Hi, I’m George Waters.

George copy
I’m what they call an “award winning” humor writer. I write a weekly humor column for newspapers, as well as funny freelance essays for other publications and Web sites. I live in Southern California in a flat, baking valley named for San Gabriel who, by all appearances at least, was a saint. I have a wife, a school-age daughter and son, and a rat terrier (rhymes with “rat Perrier”) named Skipper. He is not named Skipper due to any nautical expertise (although he knows his way around a jib), but rather because when he walks at high speed his hind legs actually skip like a happy, recently-promoted middle manager. Some day I will post a video of it here.

I invite you to visit my full-on column-oriented Web site. I built the whole site myself using my mad html skills, some Javascript and an adze. Even if for no other reason, you will want to visit the site because it has a page where you can give me back the hair I had in high school. Do it now, it’s not like you’re getting any work done anyway.

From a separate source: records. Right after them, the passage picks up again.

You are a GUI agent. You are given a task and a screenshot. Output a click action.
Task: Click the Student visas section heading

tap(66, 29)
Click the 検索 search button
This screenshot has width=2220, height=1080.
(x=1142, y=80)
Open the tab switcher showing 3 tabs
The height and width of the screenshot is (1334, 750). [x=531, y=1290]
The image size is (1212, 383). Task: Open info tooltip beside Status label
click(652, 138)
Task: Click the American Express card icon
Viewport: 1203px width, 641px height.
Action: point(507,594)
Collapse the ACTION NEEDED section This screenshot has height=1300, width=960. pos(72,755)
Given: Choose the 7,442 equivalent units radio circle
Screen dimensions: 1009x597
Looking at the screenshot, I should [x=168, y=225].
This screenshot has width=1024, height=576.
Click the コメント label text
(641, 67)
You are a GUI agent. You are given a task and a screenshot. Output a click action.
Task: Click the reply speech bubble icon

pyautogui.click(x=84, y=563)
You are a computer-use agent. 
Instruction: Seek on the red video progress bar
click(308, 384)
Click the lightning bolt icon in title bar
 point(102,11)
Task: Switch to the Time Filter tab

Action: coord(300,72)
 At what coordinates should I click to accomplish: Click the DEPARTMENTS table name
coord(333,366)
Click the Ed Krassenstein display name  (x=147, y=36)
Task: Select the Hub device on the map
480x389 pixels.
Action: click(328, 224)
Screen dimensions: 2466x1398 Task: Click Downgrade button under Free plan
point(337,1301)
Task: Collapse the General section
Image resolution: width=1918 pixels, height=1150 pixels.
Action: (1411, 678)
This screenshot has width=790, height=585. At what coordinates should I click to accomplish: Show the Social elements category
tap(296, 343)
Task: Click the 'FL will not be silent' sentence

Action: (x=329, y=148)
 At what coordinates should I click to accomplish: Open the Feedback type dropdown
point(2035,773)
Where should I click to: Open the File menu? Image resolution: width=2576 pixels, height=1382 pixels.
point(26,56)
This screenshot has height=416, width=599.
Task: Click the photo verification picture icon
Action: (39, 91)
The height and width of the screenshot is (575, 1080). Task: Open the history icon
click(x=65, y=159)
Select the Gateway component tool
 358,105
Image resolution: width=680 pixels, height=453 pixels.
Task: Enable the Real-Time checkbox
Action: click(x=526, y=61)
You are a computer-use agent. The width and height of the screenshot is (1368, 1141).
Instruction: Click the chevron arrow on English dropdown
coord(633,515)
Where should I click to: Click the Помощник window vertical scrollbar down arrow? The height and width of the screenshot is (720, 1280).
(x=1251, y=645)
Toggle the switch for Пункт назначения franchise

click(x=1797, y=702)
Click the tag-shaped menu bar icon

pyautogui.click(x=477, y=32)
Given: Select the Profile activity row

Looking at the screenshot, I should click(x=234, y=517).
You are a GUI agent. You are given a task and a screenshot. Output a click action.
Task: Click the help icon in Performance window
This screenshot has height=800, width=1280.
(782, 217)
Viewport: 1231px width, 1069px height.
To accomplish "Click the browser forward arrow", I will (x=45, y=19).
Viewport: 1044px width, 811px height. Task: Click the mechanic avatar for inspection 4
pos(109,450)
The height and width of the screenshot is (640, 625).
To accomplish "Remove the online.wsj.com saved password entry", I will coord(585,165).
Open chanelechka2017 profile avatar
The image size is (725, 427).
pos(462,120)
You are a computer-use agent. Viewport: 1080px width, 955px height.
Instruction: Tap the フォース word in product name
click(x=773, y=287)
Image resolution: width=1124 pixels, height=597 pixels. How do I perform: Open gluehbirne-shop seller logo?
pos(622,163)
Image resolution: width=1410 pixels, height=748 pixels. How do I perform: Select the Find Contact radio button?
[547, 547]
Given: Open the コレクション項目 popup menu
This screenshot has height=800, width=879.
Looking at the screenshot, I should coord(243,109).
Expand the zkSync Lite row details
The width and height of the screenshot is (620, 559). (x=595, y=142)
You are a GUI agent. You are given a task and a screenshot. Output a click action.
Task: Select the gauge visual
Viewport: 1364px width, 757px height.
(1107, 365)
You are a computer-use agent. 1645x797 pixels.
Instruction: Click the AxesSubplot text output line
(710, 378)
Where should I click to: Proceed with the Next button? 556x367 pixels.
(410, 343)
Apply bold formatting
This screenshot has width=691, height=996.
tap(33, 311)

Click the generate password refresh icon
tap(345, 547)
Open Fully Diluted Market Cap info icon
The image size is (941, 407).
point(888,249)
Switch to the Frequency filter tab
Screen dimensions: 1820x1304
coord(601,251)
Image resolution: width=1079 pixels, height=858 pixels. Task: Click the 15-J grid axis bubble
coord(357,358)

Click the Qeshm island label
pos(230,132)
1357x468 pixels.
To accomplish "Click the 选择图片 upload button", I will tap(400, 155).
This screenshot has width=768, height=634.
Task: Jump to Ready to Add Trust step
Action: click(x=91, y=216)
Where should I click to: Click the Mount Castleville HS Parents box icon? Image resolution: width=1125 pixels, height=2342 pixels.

Showcase House of the Male/Female Divide by George Waters

Interior decoration has never been one of my interests, probably due to a genetic deficiency I have, called “gender.” Chicks dig it, though.

For proof, just sit and watch the droves of well-groomed ladies pouring off the shuttle buses at the Pasadena Showcase House. This celebration of state-of-the-art interior design, held at a different spectacular mansion each spring, boasts a women-to-men visitor ratio, based on my unscientific observations, of about 100 to 1, and the one is inevitably a septuagenarian in a salmon-colored golf shirt. Or me.

Women invariably tour the house in pairs, because dishing the dirt over a designer’s choices with a man is basically a monologue. That is because women and men see interior design differently; women see infinite possibilities, while men see a very long summer kissing drywall. But I agreed to attend with my wife out of a morbid curiosity over what the new “black” is.

Plus, Brownie Points never hurt when you are thinking about buying a new car.

You enter the mansion through something called a “port cochere” (“costly porch”). Before entering, however, since nature was calling, I was glad the event planners had also placed a row of “port au potties” off to the side of the house.

Each room in the manse has been completely re-imagined and decorated by different designers, some of whom stand amidst their creation to answer questions, and are very proud of their work. Therefore, based on my personal experience, I do not recommend phrasing your question like this: “So what’s up with the big ball of moss?” It might be taken as mockery, when intended as good-natured ribbing, which some artistes apparently just don’t “get.”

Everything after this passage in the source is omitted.